BEGIN Entries supplied

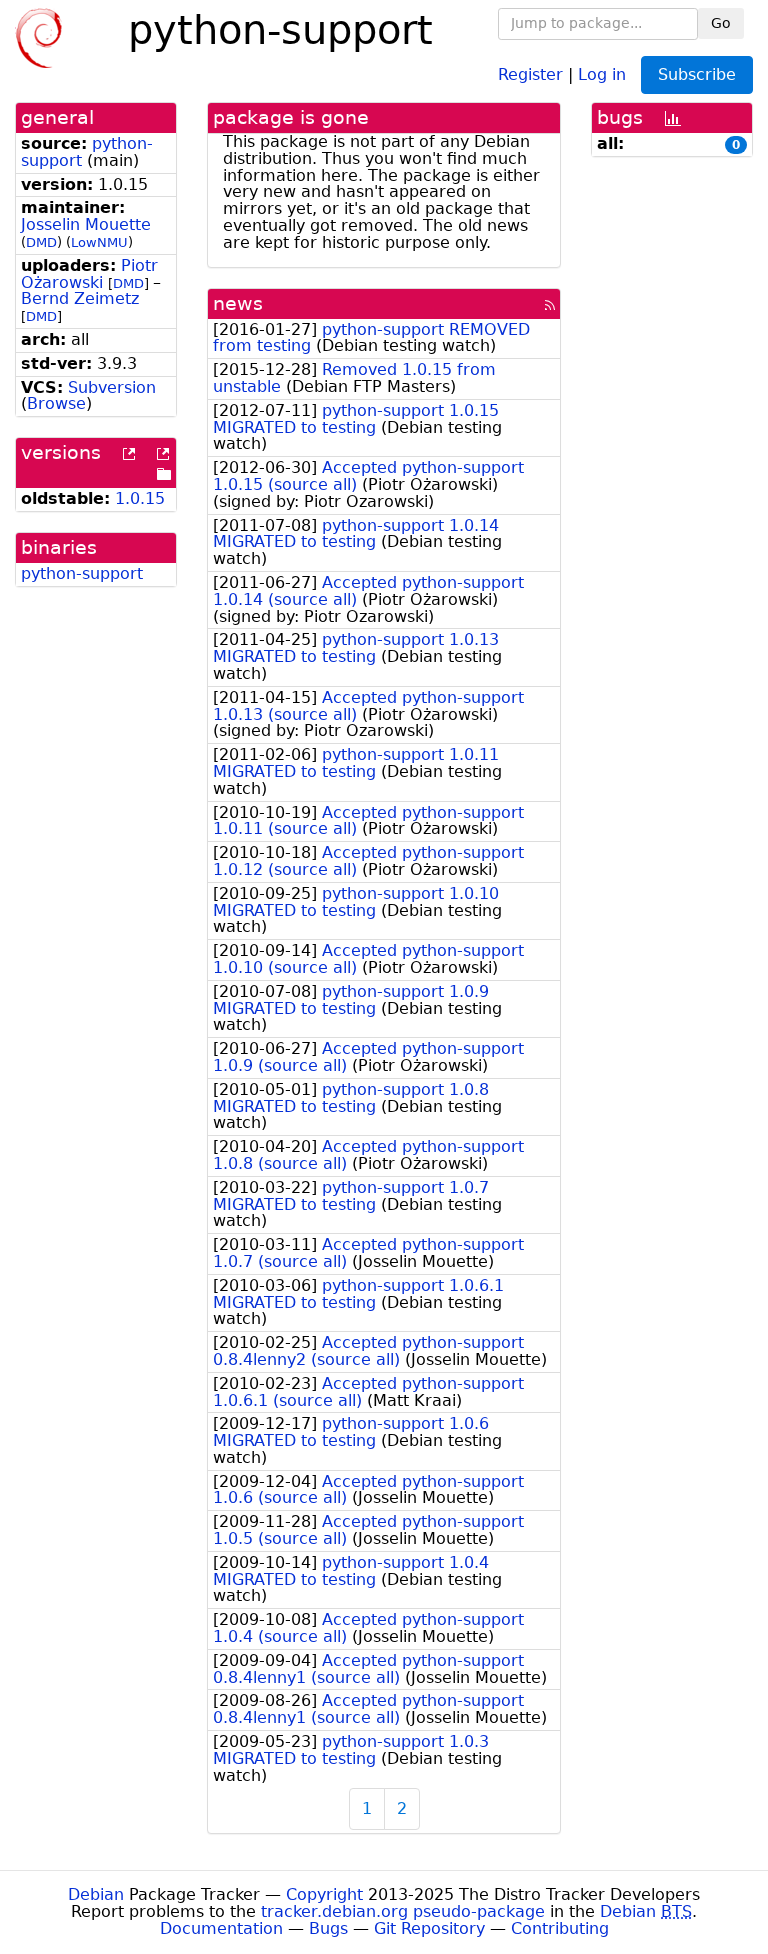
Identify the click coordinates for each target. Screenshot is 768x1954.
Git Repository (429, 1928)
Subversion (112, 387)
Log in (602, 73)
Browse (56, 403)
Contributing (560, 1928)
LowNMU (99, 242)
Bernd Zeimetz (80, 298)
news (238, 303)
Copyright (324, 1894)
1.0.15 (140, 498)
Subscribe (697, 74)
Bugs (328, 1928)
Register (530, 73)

END Entries supplied
BEGIN Entries supplied

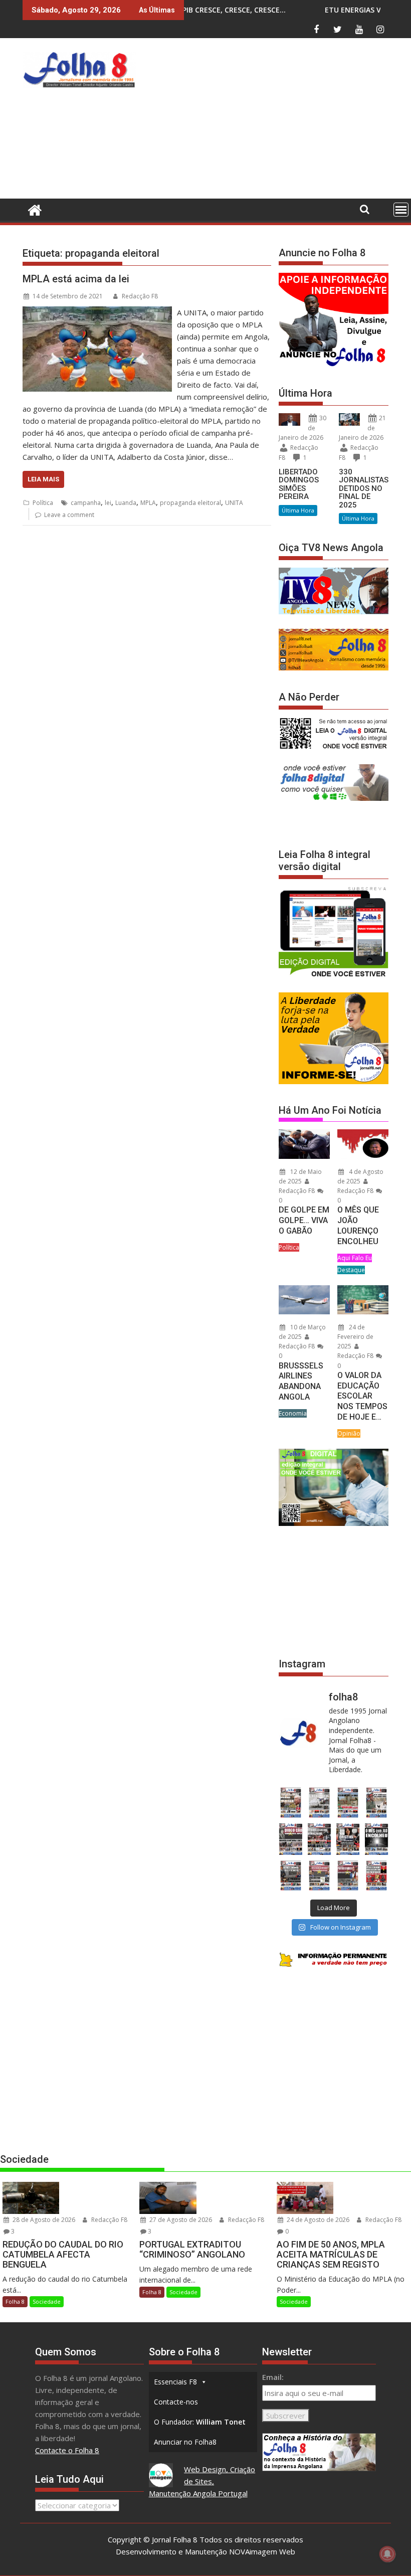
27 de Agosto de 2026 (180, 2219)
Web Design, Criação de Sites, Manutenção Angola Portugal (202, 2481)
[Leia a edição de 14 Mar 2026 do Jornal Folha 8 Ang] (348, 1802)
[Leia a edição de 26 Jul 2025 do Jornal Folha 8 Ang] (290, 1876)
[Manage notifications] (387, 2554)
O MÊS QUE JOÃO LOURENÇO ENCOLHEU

END Entries supplied

(What you should do):
Scan the entries above for the line containing "[Manage notifications] (387, 2554)", and copy it and all lines after it exactly, down to and including the line containing "O MÊS QUE JOÃO LOURENÇO ENCOLHEU".

(Expected output):
[Manage notifications] (387, 2554)
O MÊS QUE JOÃO LOURENÇO ENCOLHEU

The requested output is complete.